If only this was a black and white world, it would be a lot easier to decide whom to trust. A New York Times reporter who regularly breaks stories about the crimes of a secretive US government agency must be good, correct? But what about a reporter who serves as a mouthpiece of those who attempt to discredit US intelligence agencies which exercise caution in judging the nuclear ambitions of Iran? And what if the same journalist applauds the intelligence estimates of Israelis who claim to have determined that the Syrian site recently bombed in that country was definitely nuclear---and who writes that Condi Rice is thinking about her own legacy, not US security when she talks negotiations, not war? What kind of reporter is that?
http://query.nytimes.com/gst/fullpage.html?res=9A07EFDD1F3BF937A35751C1A9619C8B63On Dec. 4, 2007 New York Times reporter Mark Mazettii wrote that the US intelligence community had finally released its NIE about Iran, declaring its opinion that the country no longer sought to develop nuclear weapons. The story rocketed to front page news.

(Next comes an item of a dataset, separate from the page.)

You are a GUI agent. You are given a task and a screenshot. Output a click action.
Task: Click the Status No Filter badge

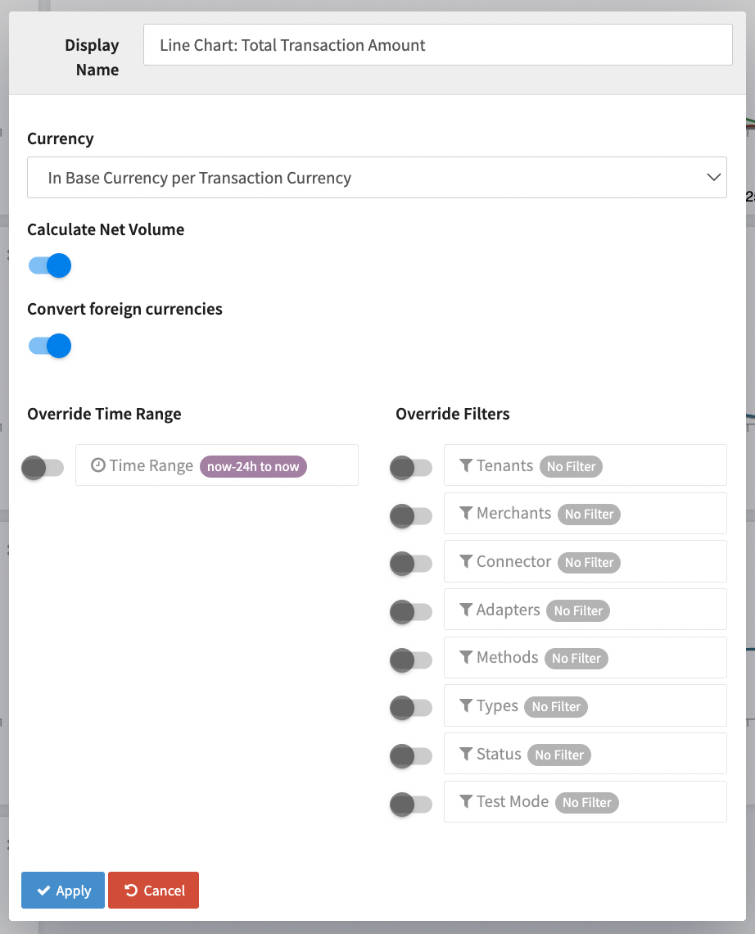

Ding dong, the threat of another war is dead could be heard across the land. Democrats celebrated, because the Republicans had lost their only campaign issue for 2008.
On Dec. 7, 2007 New York Times reporter Mark Mazetti knocked the NIE story off the front page---and handed its opponents ammunition to attack it---by threatening to publish a story about how the CIA destroyed two torture tapes in 2005. The CIA’s current director, Hayden, came forward and disclosed the incident to the public. Mazetti published his scoop, without revealing his source or how long the NYT had known about the story.
What we do know is that in the days that followed Mazetti’s story, a carefully orchestrated propaganda action occurred, one which I have documented in my journals “Smoke In Our Eyes” and “Smoke in Our Eyes II”. It was not an especially original or clever plan. I was able to predict what would be written---
1. The NIE document must be a pack of lies, because the CIA was guilty of obstruction of justice to protect its reputation and 2. Torture had been approved by Democrats as well as Republicans, making it a bipartisan issue, therefore the only criminal charges that could ever be brought in the matter were against the CIA for the cover up, not the crime itself. Within 24 hours, the New York Times and the Washington Post had editorials by Tim Weiner and Jim Hoagland making exactly the connection between the NIE and the Two Torture Tape Story which I predicted. And the WaPo had its big “Pelosi Knew” headline. The Free Republic, CBS and FOX also helped propel the story of the untrustworthy CIA. Meanwhile, the news media which tends not to dispense White House propaganda—McClatchy, the LA Times, the Guardian---had editorials affirming the importance of the NIE, even after the Two Destroyed Tapes story.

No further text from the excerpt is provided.